The NodeXL Series: Visualizing NodeXL Graphs (Part 3)

To give a sense of the various types of graphs that may be “drawn” from data using NodeXL, this entry highlights some of the different types of graphs.  This entry will be created  using a data extraction from Twitter. All the graphs here will be taken from the same data set; the only differences in visualizations will come from the layout algorithms.   [This data crawl—more on this in later entries—was a 2-degree crawl of Pulitzer Prize-winning author Laurie Garrett’s (Laurie_Garrett) user network on the microblogging site Twitter, with an ego neighborhood limit of 100 persons (alters).  Her formal account has 3,768 Tweets, 228 following, and 2,558 followers.)

The Data Extraction

This data extraction required an over-night crawl because of Twitter-imposed limits per its application programming interface (API) and the size of the electronic social network.

-------------------------

Reproduce word for word the part of the NodeXL graphs passage between "The NodeXL Series: Visualizing" and "and 2,558 followers.)", inclusive.

### PROVIDED DATA

-------------------------

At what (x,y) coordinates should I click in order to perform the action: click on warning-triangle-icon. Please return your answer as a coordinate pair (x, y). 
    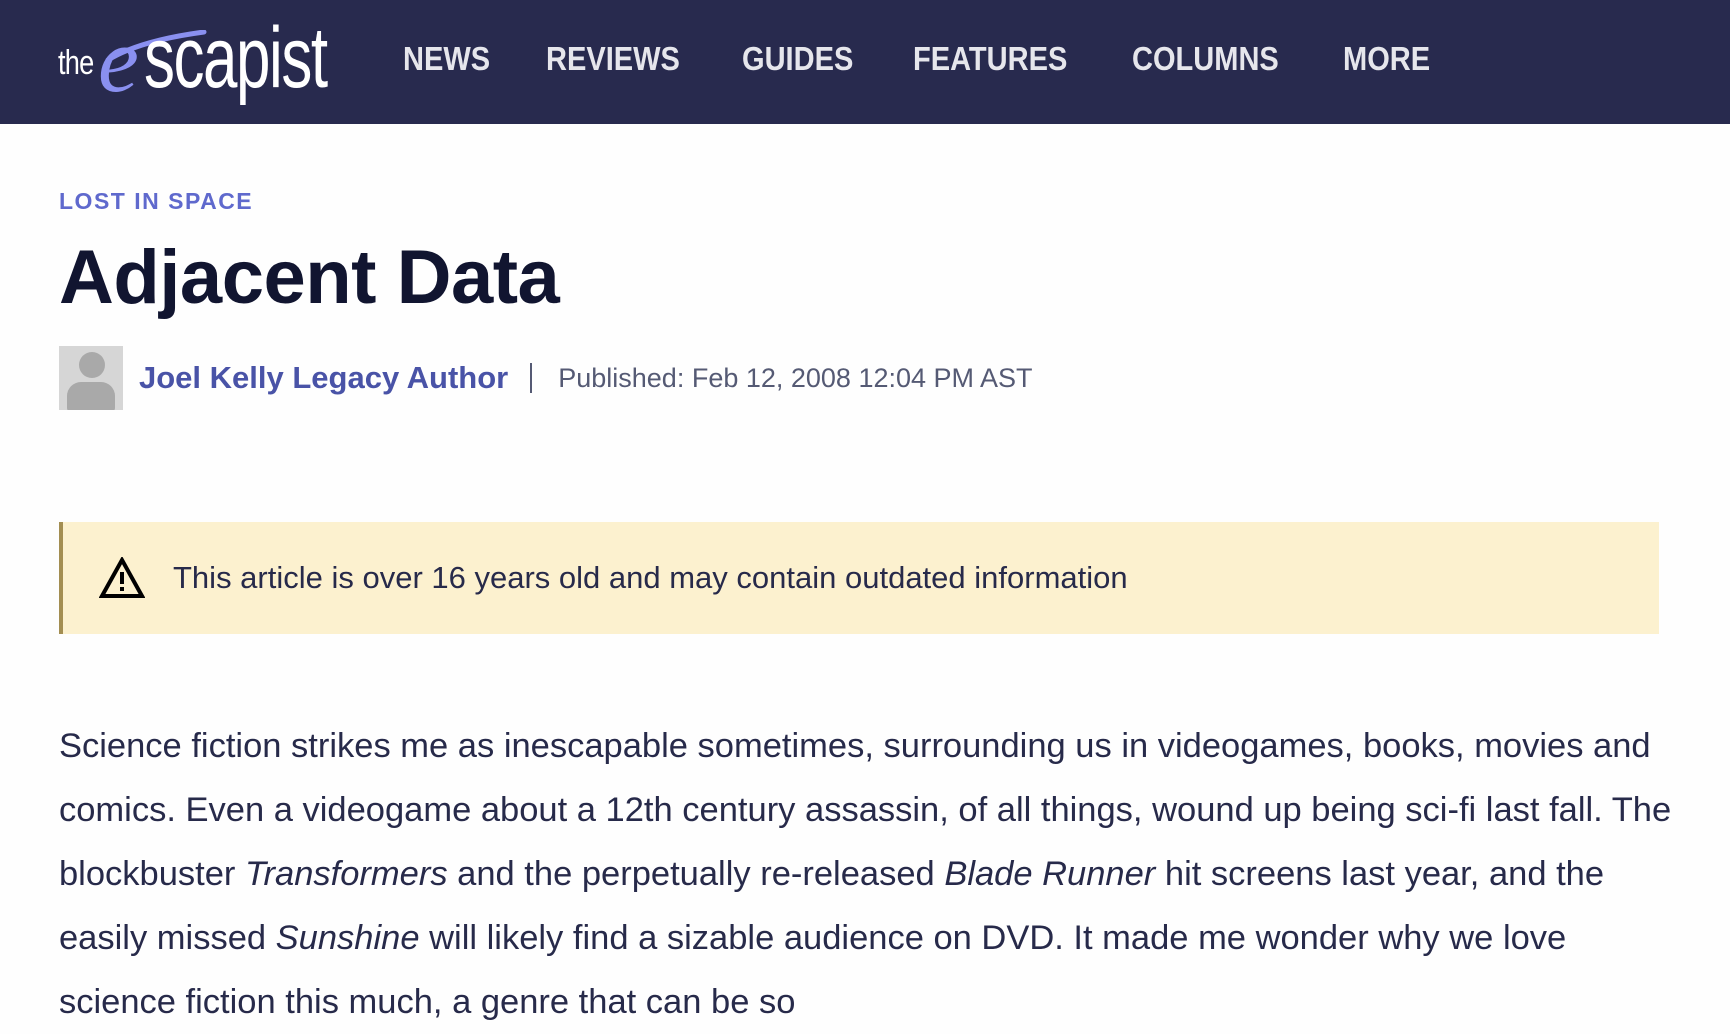
    Looking at the image, I should click on (122, 578).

-------------------------

### RESULT OF THIS TASK
The NodeXL Series: Visualizing NodeXL Graphs (Part 3)

To give a sense of the various types of graphs that may be “drawn” from data using NodeXL, this entry highlights some of the different types of graphs.  This entry will be created  using a data extraction from Twitter. All the graphs here will be taken from the same data set; the only differences in visualizations will come from the layout algorithms.   [This data crawl—more on this in later entries—was a 2-degree crawl of Pulitzer Prize-winning author Laurie Garrett’s (Laurie_Garrett) user network on the microblogging site Twitter, with an ego neighborhood limit of 100 persons (alters).  Her formal account has 3,768 Tweets, 228 following, and 2,558 followers.)